My Advising Genealogy
(Sources: The Mathematics Genealogy Project and the
MacTutor History of Mathematics archive)
- Brian Howard (Stanford University, 1992), Fixed
Points and Extensionality in Typed Functional Programming Languages
- John Mitchell (Massachusetts Institute of
Technology, 1984), Lambda Calculus Models of Typed Programming Languages
- Albert Meyer (Harvard University, 1972), On Complex
Recursive Functions
- Patrick Fischer (Massachusetts Institute
of Technology, 1962), Theory of Provable Recursive Functions
- Hartley Rogers, Jr. (Princeton
University, 1952), Some Results on Definability and Decidability in Elementary Theories
- Alonzo Church
(Princeton University, 1927), Alternatives to Zermelo's Assumption
- Oswald Veblen
(The University of Chicago, 1903), A System of Axioms for Geometry
- Eliakim
Moore (Yale University, 1885), Extensions of Certain Theorems of Clifford and Cayley in the Geometry
of n Dimensions
- Hubert Anson Newton (Yale University, 1850).
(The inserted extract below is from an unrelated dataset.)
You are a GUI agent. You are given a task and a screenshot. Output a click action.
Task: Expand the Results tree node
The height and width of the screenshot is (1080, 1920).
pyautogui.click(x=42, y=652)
The MGP extends the line further back from Newton to
Michel Chasles,
although Newton only received a B.S. at Yale before starting to teach there. It is possible that Chasles
was influential as a mentor to Newton, but I have not seen the evidence of this. Chasles' advisor was
Siméon-Denis
Poisson, and his advisor was
Joseph-Louis
Lagrange, both at the École Polytechnique in Paris. Lagrange studied at the College of Turin,
but started out in a law career. When he switched to mathematics, he began a correspondance with
Leonhard Euler,
so the MGP identifies Euler as Lagrange's advisor (but again, this was not a formal "student-advisor"
relation). From Euler, the MGP takes the line back two more steps, to
Johann
Bernoulli and then to his older brother,
Jacob
Bernoulli, all at the Universität Basel.